§ Trecho selecionado:
---------------
21/09/2015

Com frequência - Crônica 59


Acontece com muito mais frequência do que eu gostaria. Seja com minha noiva, com os amigos ou sozinho, sempre tem alguém que se aproxima, me cumprimenta, conversa comigo como se fosse alguém da família, do meu passado – que muitas vezes não me lembro, sinceramente –, alguém que me conhece como a palma da mão... e que eu não faço a menor ideia de quem seja. A pessoa chega, me chama pelo nome com o maior dos sorrisos, conversa, ou me atende super bem se eu estiver em algum lugar, numa loja, um restaurante, enfim. E eu? Com aquela cara de “oh meu amigo, e aí, tudo bem?” Mas, eu sei quem é ou como se chama? Negativo! Não faço a menor ideia. Não por desprezo ou falta de atenção. Só não sei quem é, e minha timidez impede que eu pergunte o nome.

Um dos casos mais complexos e curiosos desse tipo: uma garota vem andando atrás de mim enquanto estou sentado assistindo um jogo de vôlei. É caso real. Dessa vez não é ficção. Sei que isso acontece com todo mundo. Mas, comigo é com uma frequência impressionante e constrangedora.
Enfim, essa garota fala comigo enquanto ainda estou de costas. Solta umas três ou quatro frases. Como eu não reconheço a voz, não me viro imediatamente para vê-la. De repente ela se senta ao meu lado com aquele sorriso de orelha a orelha.
---------------
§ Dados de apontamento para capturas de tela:
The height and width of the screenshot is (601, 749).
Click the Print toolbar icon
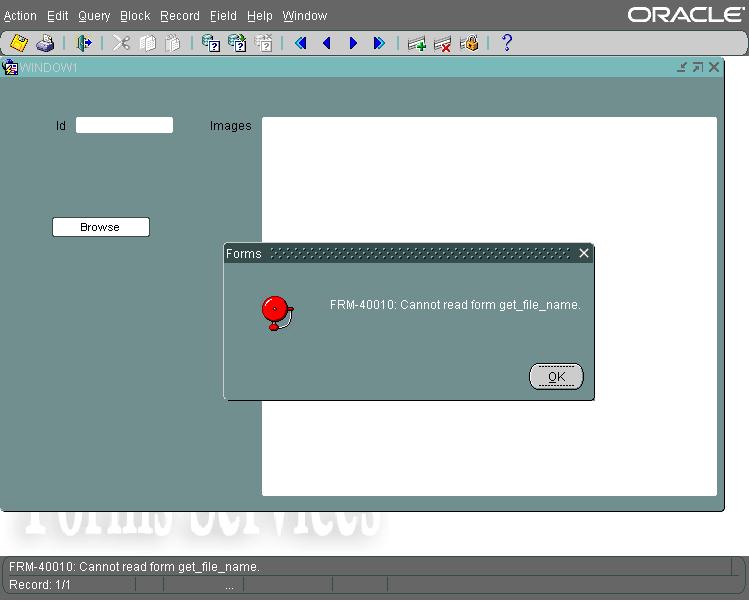[45, 43]
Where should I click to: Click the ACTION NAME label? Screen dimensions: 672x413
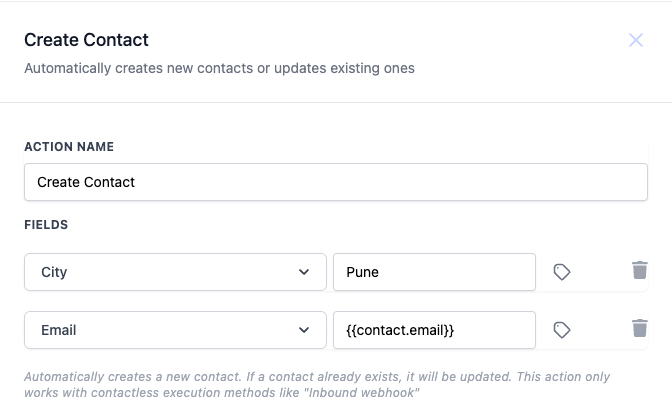tap(69, 147)
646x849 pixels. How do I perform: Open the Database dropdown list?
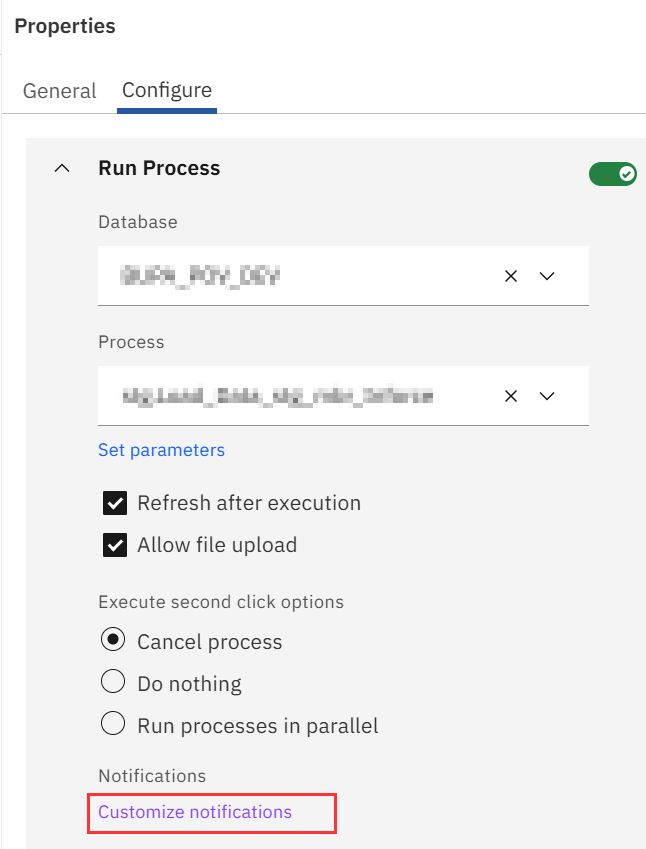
---------------
§ Seu objetivo: Na crônica, a que o narrador assistia quando a garota se aproximou por trás? Os registros não são necessários.

§ Resposta do exercício: O narrador assistia a um jogo de vôlei.